Material to process
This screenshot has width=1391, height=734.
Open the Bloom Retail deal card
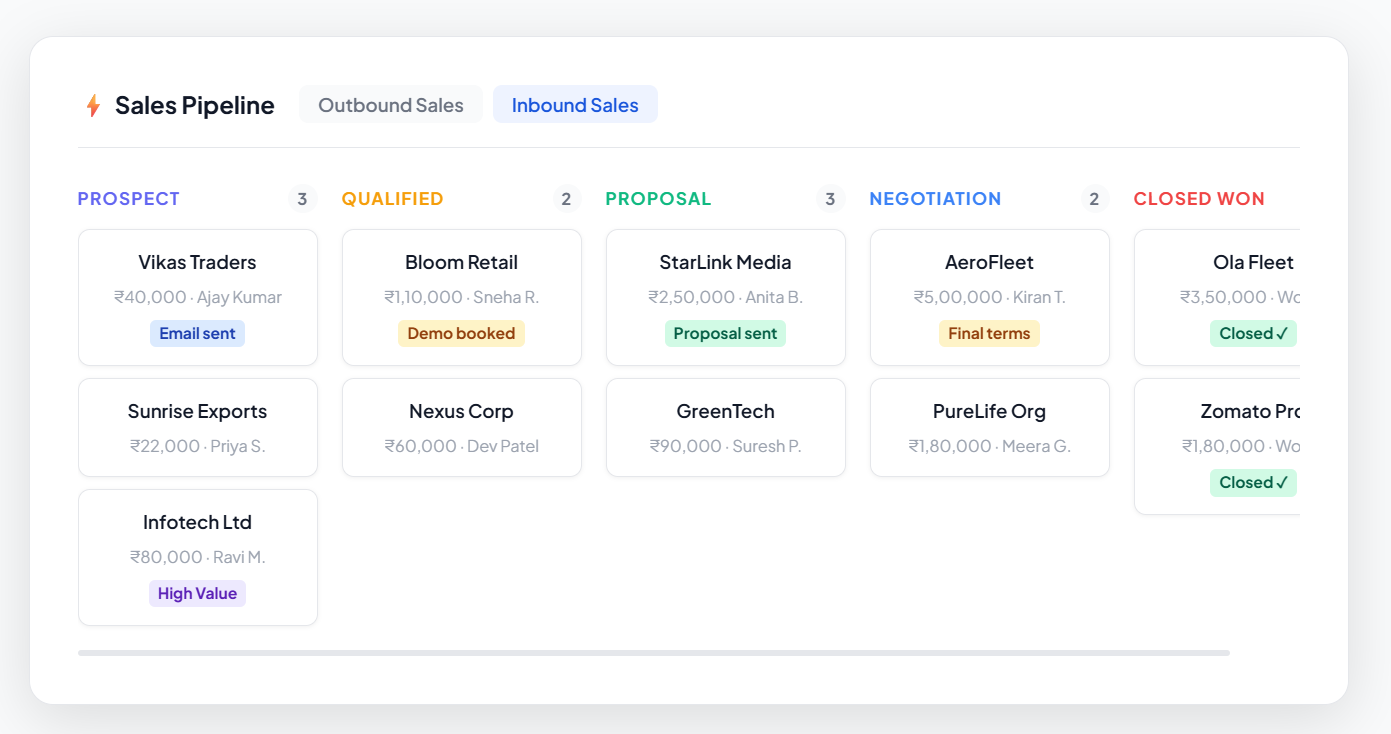(x=462, y=297)
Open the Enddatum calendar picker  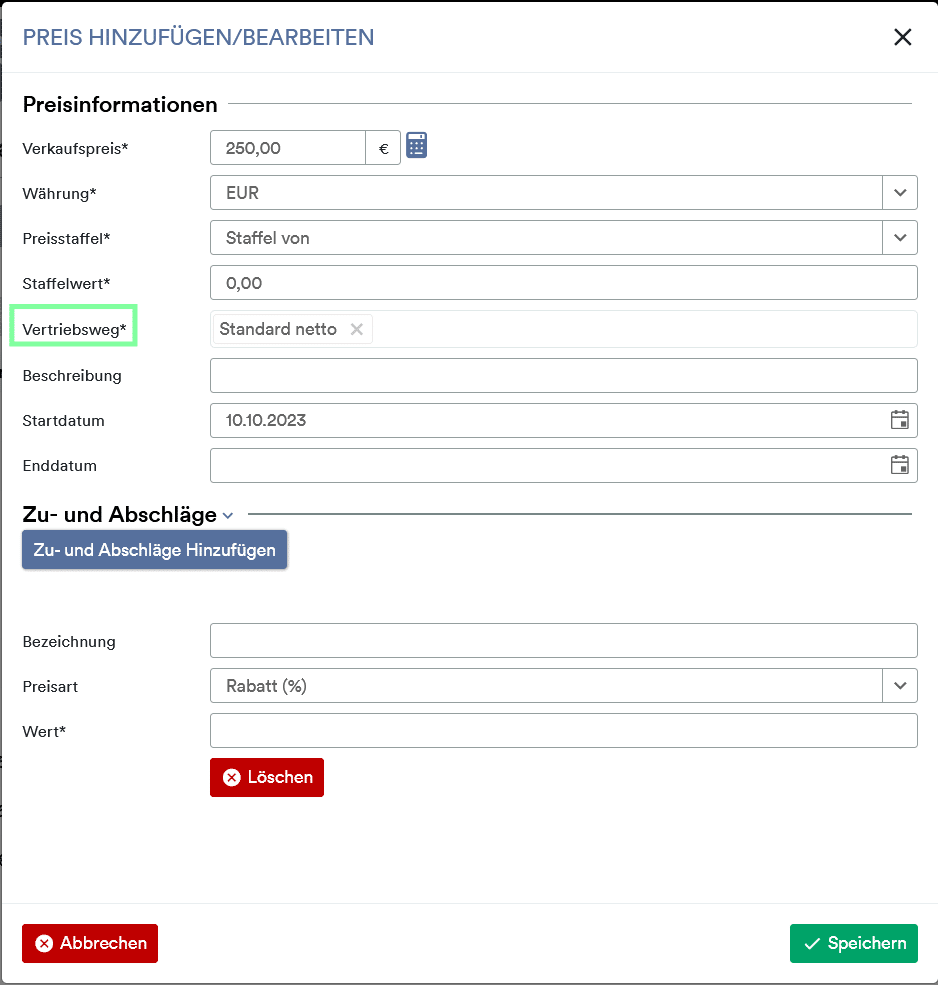coord(900,465)
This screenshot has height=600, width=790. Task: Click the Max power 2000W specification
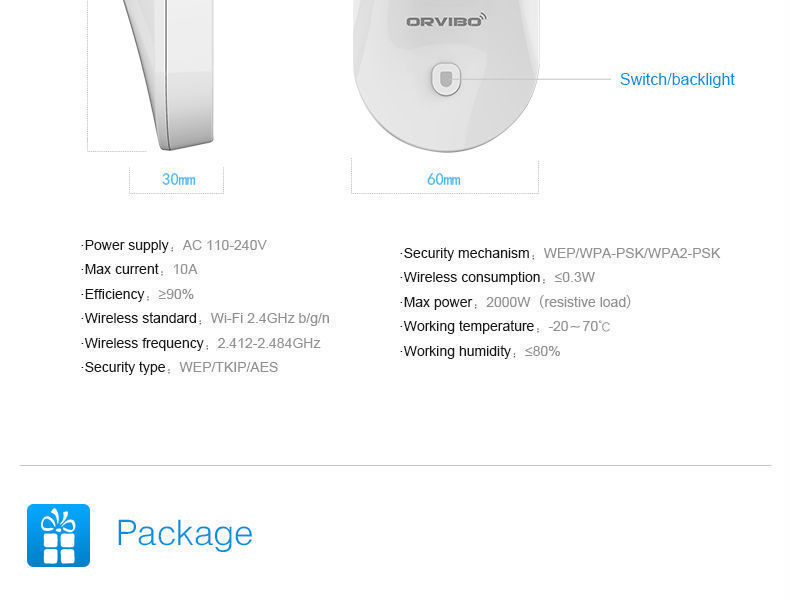(x=516, y=303)
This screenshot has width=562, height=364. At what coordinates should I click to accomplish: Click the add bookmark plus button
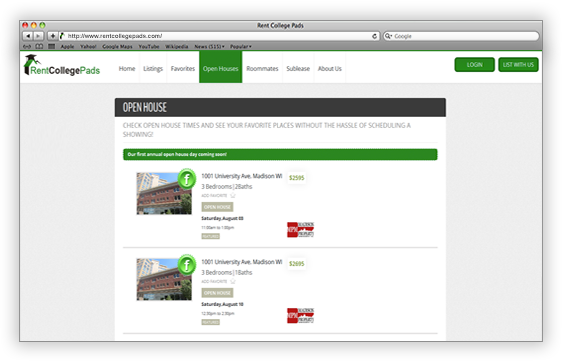[53, 36]
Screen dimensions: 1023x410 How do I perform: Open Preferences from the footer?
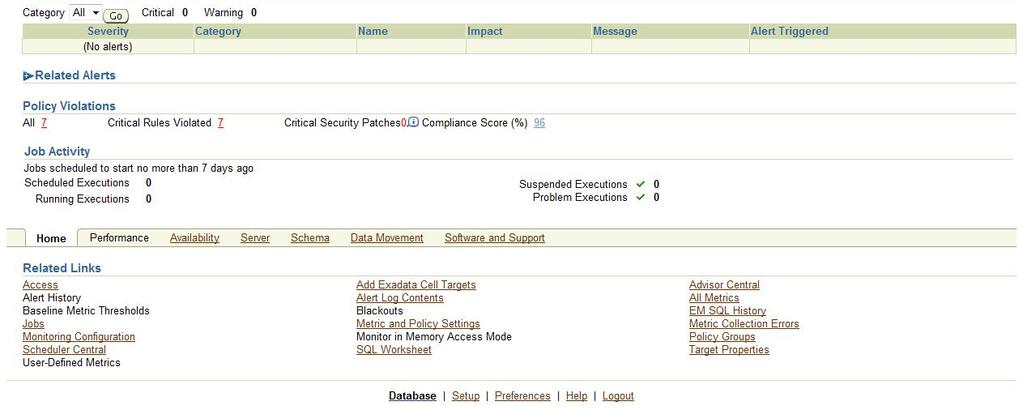click(523, 396)
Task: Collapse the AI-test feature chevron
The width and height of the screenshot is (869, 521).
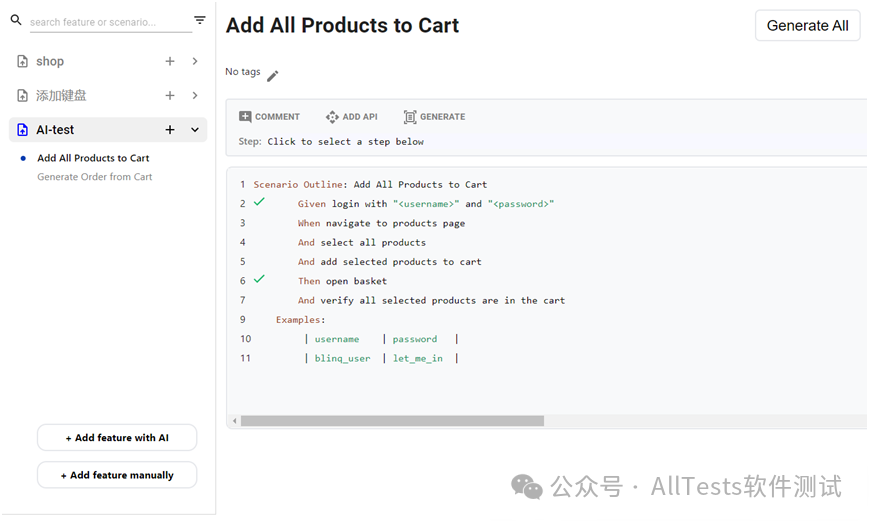Action: click(x=195, y=130)
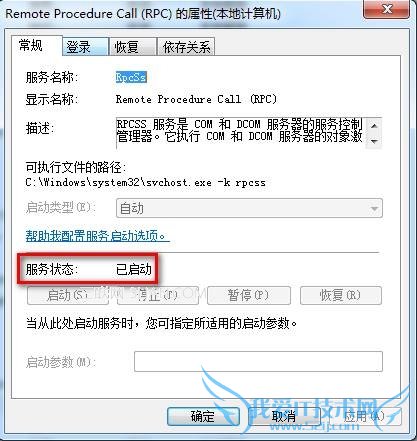Click the description box scroll up arrow
Viewport: 417px width, 441px height.
(374, 126)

Requirement
The lines from the one containing "The width and" to the final line of the material, both ends included, should be retyped exactly and alone, with no pictures.

Final answer
The width and height of the screenshot is (869, 521).
Action: click(x=195, y=130)
Click the description box scroll up arrow
Viewport: 417px width, 441px height.
(374, 126)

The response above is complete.